気心は知れても、行動原理は全く読めぬ。援けられてばかりいるようで、些か気分が悪い。
谷崎は、決して口にはしないけれど、自尊心が高いのだ。
「久世、」
 小さな声で呼ばうと、静よ、と笑い返された。
 ぽつり、ぽつり、土瀝青(アスファルト)(まだら)模様が落ち出している。雫が大きい。夕立だ。
 俯きがちに進む肩を掴む。骨の形が掌に伝わるほど細く、じんわりと、胸が痛む。
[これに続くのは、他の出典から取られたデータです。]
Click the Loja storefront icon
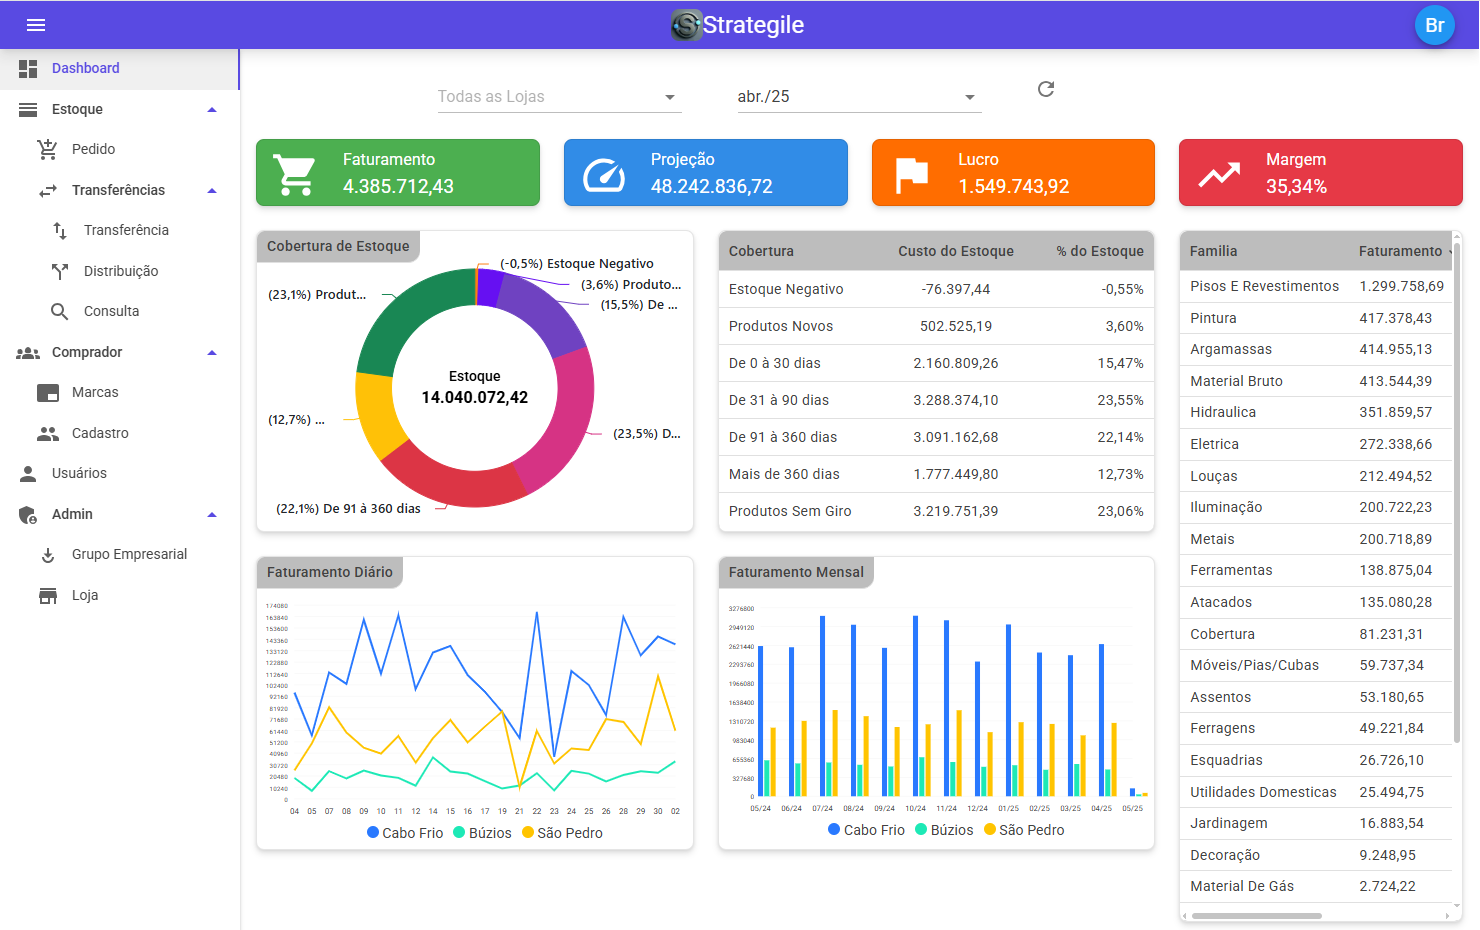Viewport: 1480px width, 930px height. [x=48, y=596]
わけも
なく。
「――傘、入らんと、濡れちまう」
「平気よ」
 こどもじゃないんだし――。
 淡淡と言う声は、変わらず細くたよりないものなのに、決して――例えば昨日とすら、
同じものではなく――知ってるさ、とつきつけそうになるのを谷崎は黙って堪えている。
 ――どうして。
「風邪、引くだろう」
「その時はその時だわ」
 雨に濡れるの気持ち良いじゃない――。
 ふわり振向いて長い髪を靡かせて、頭ふたつほども小さな影は矢張り笑った。
 折れそうな手足も、塵ひとつ見当たらぬ瞳も、何ひとつ変わらないのに、
 いつの間にこの子は、こんなに大人になってしまったのだろう。


「あ、可愛い犬」
「久世」
「静」
「……静。そっちじゃ、ねえだろう。路」


 一切の感情を押込めたような声で、諌めた。
 そのときのかの女の、惑いなく――ある種の落胆すら込められた眼眸(まなざし)を、谷崎は暫くの
間忘れることが出来なかった。


「…知ってるわ」


 路になんか迷わない、つまらなそうに言って、何かを諦めたように久世は傘の下に戻った。
ひらり跳ぶような足取りで、谷崎は矢張り、その動きに眼を奪われてしまった。決して
疚しい気持ちは無いのだと、居もしない神とやらに誓うような思いで。


 春雨だった。
 夕立だった。
 直ぐ、止むだろうか。
 夕空のうちに、泣き止むだろうか。


 春なんか早く過ぎちまえばいい、と、世界の終わりにでも立たされたような絶望的な
表情で石川が言っていたのを、谷崎は通い慣れてしまった路の真ん中でふと思い出す。
 この路は久世の部屋に続くただ一本の路だ。
 黙って歩くのは、厭で――。
 黙って歩くのは――。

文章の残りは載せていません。